'We've got to let our kids be kids': for once, I agree with ScoMo

Greta Thunberg and Scott Morrison
Greta Thunberg and Scott Morrison 

It pains me to say this, but Prime Minister Scott Morrison is right when he says we should "let kids be kids", but not for the reasons he so patronisingly suggests.

He thinks climate change activists, like Greta Thunberg, are alarmists and filling children with "needless anxiety". 

He thinks kids should be shielded from the worries of the world around them so they don't feel a sense of dread and can instead be left to play unencumbered.

"We've got to let our kids be kids," he said in reaction to Thunberg's powerful speech at the United Nations.

And by that he means letting kids not be needlessly concerned or scared. 

However, that's a condescending view of kids. That's not how kids operate. It suggests they can't be trusted to understand the complexities of the debate.  

Instead, I suggest, we should "let kids be kids" because they're fierce, passionate and determined. Give them the facts and let them do what comes naturally to them – take action.

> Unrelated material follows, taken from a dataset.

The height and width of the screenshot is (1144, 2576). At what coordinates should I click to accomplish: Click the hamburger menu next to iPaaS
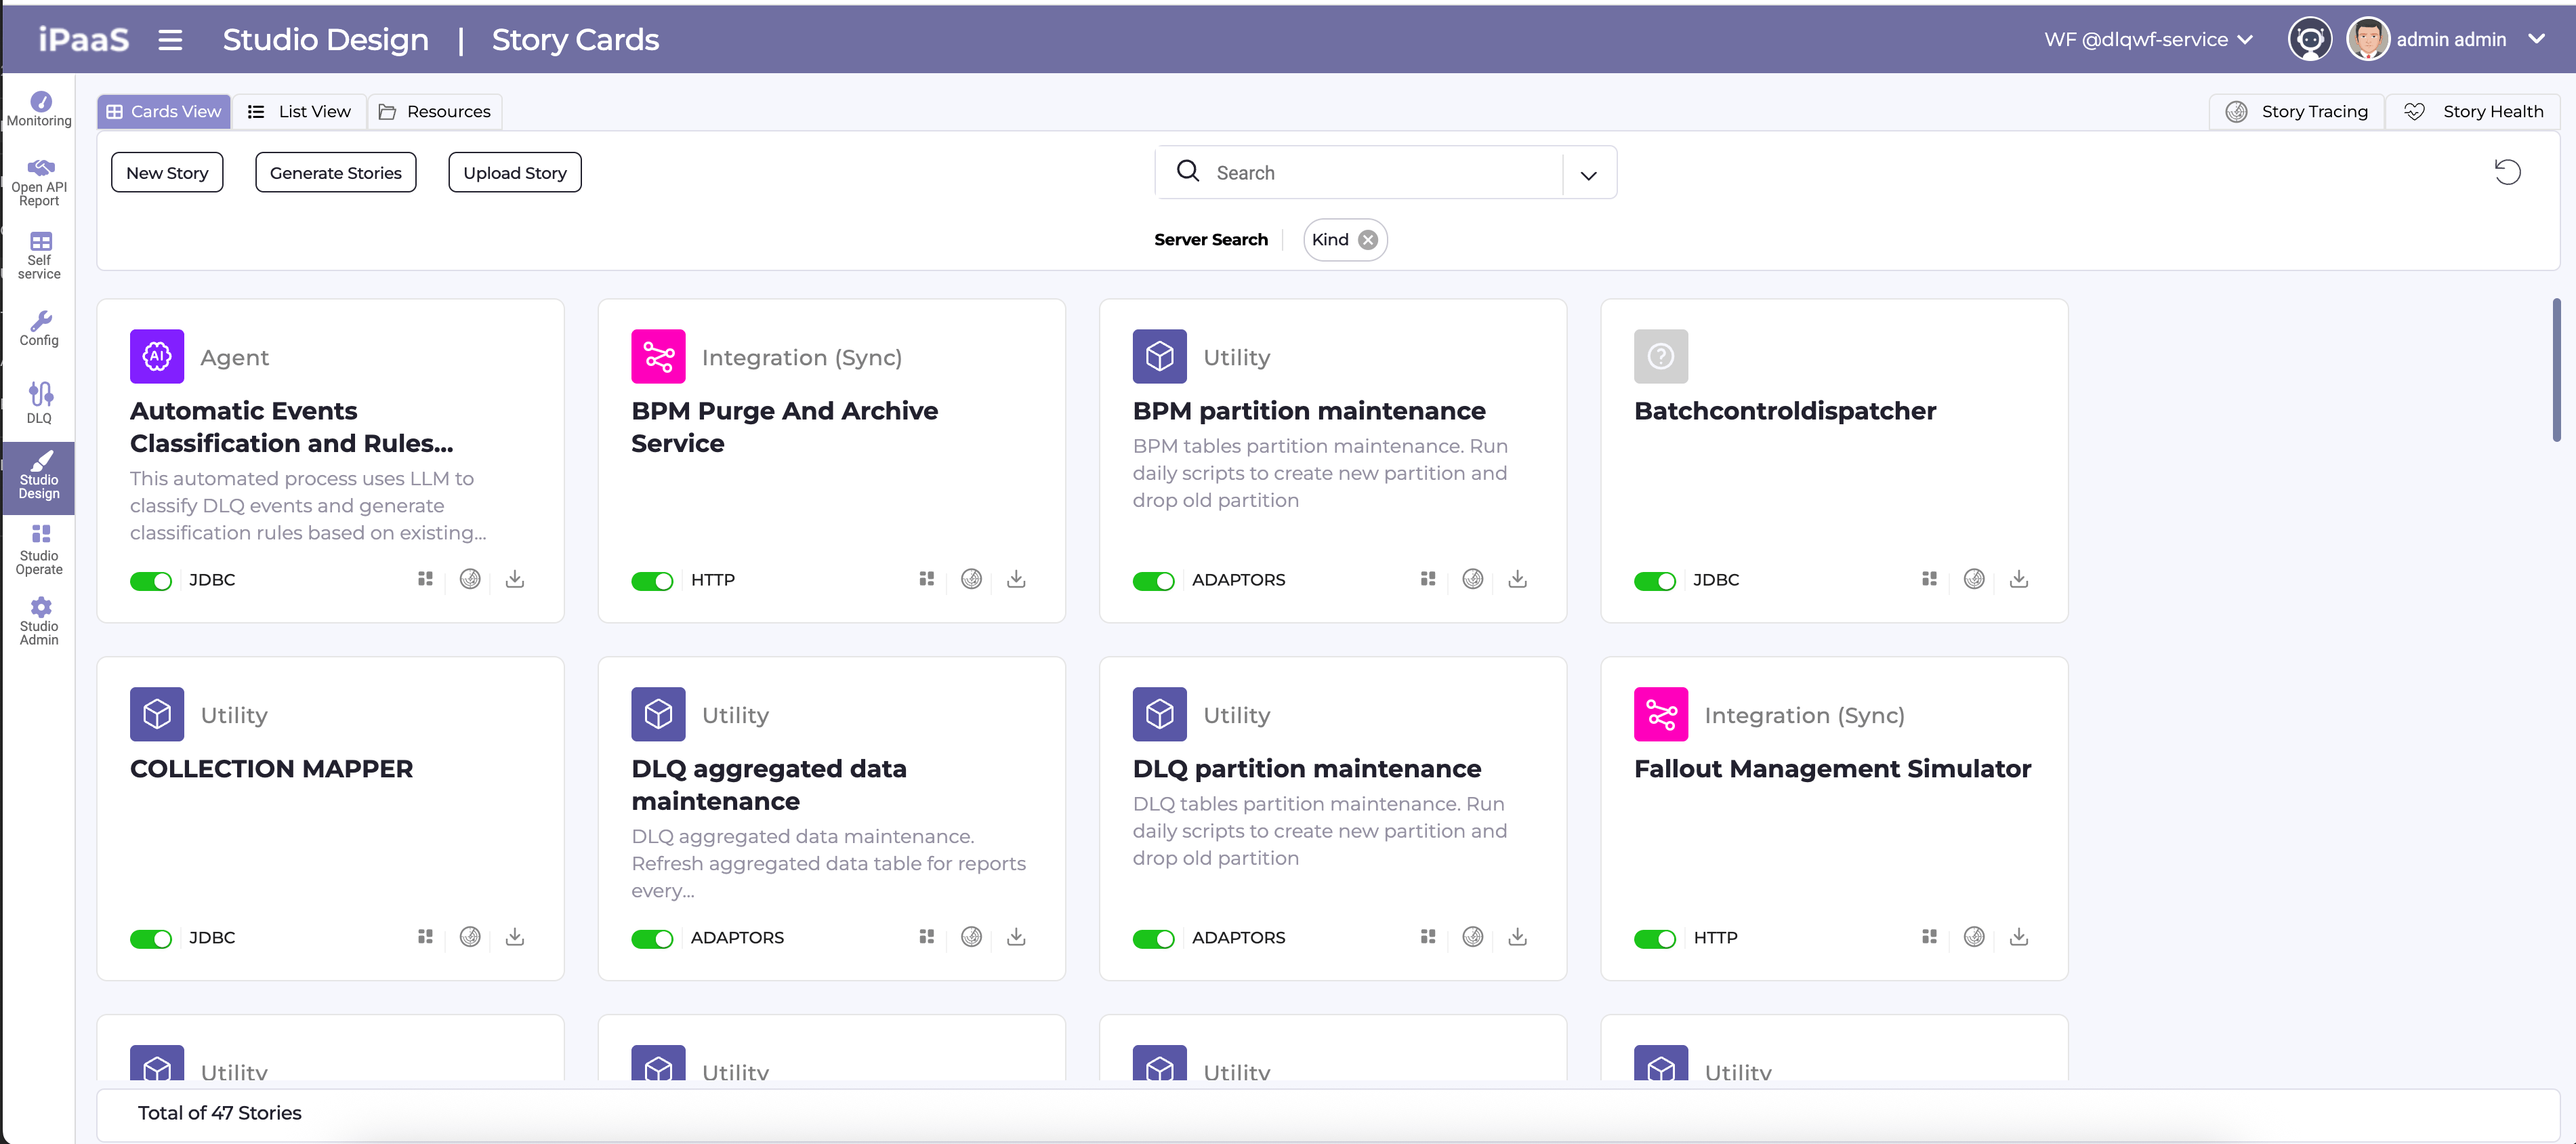(x=170, y=40)
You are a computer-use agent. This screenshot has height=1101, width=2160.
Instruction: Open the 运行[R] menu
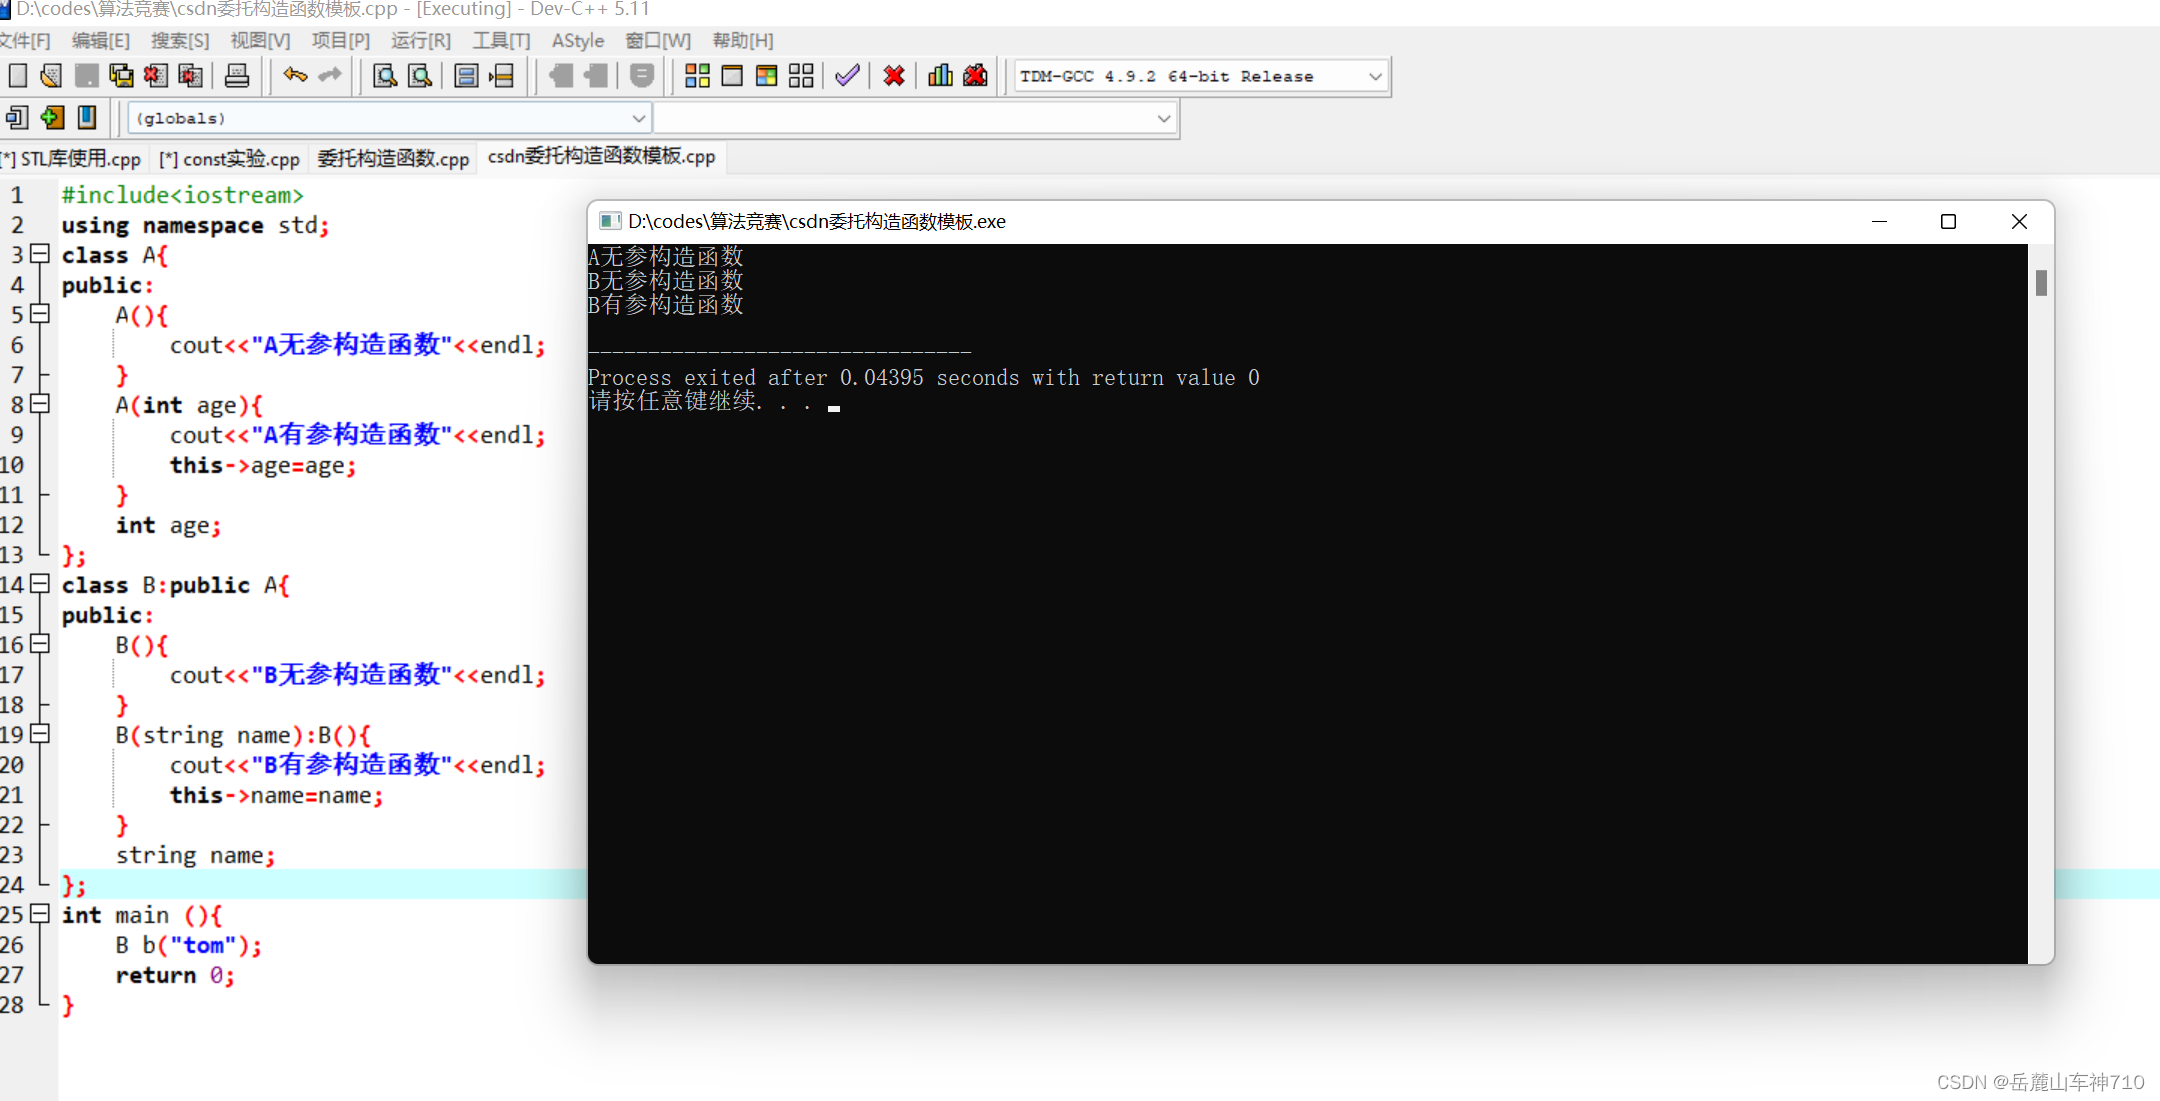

Perhaps, if he wants kids to stop worrying about climate change, he should also change school curriculums, because kids are learning about the environment in classrooms all over this country. And when they learn, they're engaged in the issues. And when they're engaged in an issue, they often seek to make practical changes in their everyday life. We saw this happen with the marriage equality debate and we're seeing it now with climate change.

Their curiosity, sense of justice and passion to do the right thing is part of their make-up - just kids being kids.


Kids are not passive observers. They take action. 

And with small changes, come bigger ideas. Give a child a project to help others or promote equality and they jump at the chance with 100 per cent commitment. 

In schools everywhere, there are kids fundraising for different charities. There are kids stepping up to make changes in their own communities. There are kids leading nude food lunchbox revolutions and carrying metal straws and KeepCups.

And there are kids organising their peers to attend climate change rallies. They've seen other kids, like Thunberg, make a difference in the world and they're not afraid to step-up. 

They're not anxious, they're angry.

So, when Mr Morrison says "let kids be kids" it shows his naïvity, because kids being kids are a force to be reckoned with. 

Instead of dismissing the views of children globally, Mr Morrison should have attended the UN climate summit. Instead of devaluing our children's fears, he should be working towards Australia reaching net zero greenhouse gas emissions by 2050. Instead of asking parents to shield their kids from Thunberg and other climate change activists, he should be listening to the children of Australia. 

Kids have seen what the adults have done to the world and, rightly so, they've had enough.

What kids really want is acknowledgment and change. They want adults to start listening to them and taking their concerns seriously. And it's not just climate change - they also have real concerns about other issues too.

Children are our moral compasses. They are the people adults should strive to be more like.

Kids know what matters. They know what's worth fighting for. They know what's important. They know how critical it is, for the future of this planet, to do something now.

Kids just being kids – demanding the adults in power listen to them and take meaningful steps to make this world a better place.